DivyaratanPopli / Kinship_Inference

This is a tool to estimate pairwise relatedness from ancient DNA, taking in account contamination, ROH, ascertainment bias.
GNU General Public License v3.0
7 stars 2 forks source link

please change the code that it does not always split the sorted/indexed BAM files by chromosomes (index is just for this purpose that we can lookup by position in the original) #24

Open zmaroti opened 2 weeks ago

zmaroti commented 2 weeks ago

1) please add the '-h' option to KINgaroo (you have to read the code to see which options are truly available, some biorxiv manuscript refered the '-s 0' option as '--s 0'. Actually both option run, so the wrong '--s 0' was not giving any error, but no clues whether this inde/sorted the BAM files or not, since splitbams were created anyway (see below).

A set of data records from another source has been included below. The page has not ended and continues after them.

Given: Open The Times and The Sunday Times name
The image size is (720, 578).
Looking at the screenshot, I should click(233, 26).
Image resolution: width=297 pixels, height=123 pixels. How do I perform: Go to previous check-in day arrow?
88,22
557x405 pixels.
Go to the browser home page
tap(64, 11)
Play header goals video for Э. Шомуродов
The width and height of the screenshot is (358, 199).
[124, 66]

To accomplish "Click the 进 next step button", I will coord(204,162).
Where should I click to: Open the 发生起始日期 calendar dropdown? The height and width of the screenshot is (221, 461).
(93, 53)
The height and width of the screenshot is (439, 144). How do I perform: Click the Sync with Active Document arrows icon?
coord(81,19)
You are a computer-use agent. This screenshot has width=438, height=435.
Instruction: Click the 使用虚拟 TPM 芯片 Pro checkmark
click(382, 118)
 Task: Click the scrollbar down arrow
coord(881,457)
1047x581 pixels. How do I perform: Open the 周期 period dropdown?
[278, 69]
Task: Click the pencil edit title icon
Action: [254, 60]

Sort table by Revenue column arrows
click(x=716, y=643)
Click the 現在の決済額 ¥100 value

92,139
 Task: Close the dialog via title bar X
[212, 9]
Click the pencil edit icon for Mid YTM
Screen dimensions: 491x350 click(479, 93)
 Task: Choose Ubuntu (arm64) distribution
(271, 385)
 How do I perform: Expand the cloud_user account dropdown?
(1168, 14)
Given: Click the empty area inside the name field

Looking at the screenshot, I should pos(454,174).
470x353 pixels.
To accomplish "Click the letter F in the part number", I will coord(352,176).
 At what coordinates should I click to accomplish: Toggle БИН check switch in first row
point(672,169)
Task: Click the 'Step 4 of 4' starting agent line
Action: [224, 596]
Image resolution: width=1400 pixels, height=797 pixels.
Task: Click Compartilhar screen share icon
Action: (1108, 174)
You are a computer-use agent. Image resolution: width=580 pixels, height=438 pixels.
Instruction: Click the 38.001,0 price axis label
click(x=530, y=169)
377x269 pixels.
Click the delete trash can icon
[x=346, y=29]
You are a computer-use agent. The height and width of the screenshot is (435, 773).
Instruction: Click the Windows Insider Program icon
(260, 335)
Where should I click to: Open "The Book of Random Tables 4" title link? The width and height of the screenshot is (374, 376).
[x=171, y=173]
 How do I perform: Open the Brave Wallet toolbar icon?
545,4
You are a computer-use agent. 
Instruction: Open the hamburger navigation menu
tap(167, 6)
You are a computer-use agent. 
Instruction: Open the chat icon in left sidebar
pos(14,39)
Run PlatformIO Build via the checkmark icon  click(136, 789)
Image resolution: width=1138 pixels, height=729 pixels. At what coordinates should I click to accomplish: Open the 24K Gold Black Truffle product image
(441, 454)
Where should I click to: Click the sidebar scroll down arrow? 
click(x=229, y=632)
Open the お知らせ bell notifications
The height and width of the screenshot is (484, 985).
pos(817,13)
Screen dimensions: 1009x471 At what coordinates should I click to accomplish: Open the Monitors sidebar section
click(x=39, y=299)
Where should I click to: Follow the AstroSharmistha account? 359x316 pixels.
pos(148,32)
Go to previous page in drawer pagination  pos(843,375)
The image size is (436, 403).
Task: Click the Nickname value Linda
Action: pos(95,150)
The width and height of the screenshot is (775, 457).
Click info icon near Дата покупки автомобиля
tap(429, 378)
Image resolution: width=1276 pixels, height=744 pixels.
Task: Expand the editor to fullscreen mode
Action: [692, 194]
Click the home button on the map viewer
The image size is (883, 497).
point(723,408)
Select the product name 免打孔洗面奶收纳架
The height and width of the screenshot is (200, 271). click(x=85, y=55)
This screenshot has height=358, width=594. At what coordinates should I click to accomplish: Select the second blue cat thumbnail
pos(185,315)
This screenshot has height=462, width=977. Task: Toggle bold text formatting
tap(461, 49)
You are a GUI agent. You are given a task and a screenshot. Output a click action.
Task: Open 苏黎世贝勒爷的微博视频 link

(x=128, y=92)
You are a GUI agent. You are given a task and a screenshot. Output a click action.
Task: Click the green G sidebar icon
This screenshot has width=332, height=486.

2) could you please implement the '-s' option in a way that when you have the BAM file indexed, sorted including all data (from chr 1-22) then it does not make a splitbam directory, and duplicate the data into it by chromosome? The indexed BA, files by chromosome can be used, you only have to add the '-r chr' option in samtools, or if it uses pysam you can also provide the chromosome number to use the original data. Spliting the bam is just creating unnecessary work, and duplicate your data. Makes you think twice before extending the reference size, as the method does not scale well in this scenario.

3) not curcial, but it would be useful if you could use a '-bamlist' option as well besides providing a single directory (with the -bam option) containing your BAM files. It is often that your BAM files are in several sequence runs. The function can be achieved by using soft links and create a link to your BAM files in a subdirctory, however it would be nice to have an option for this.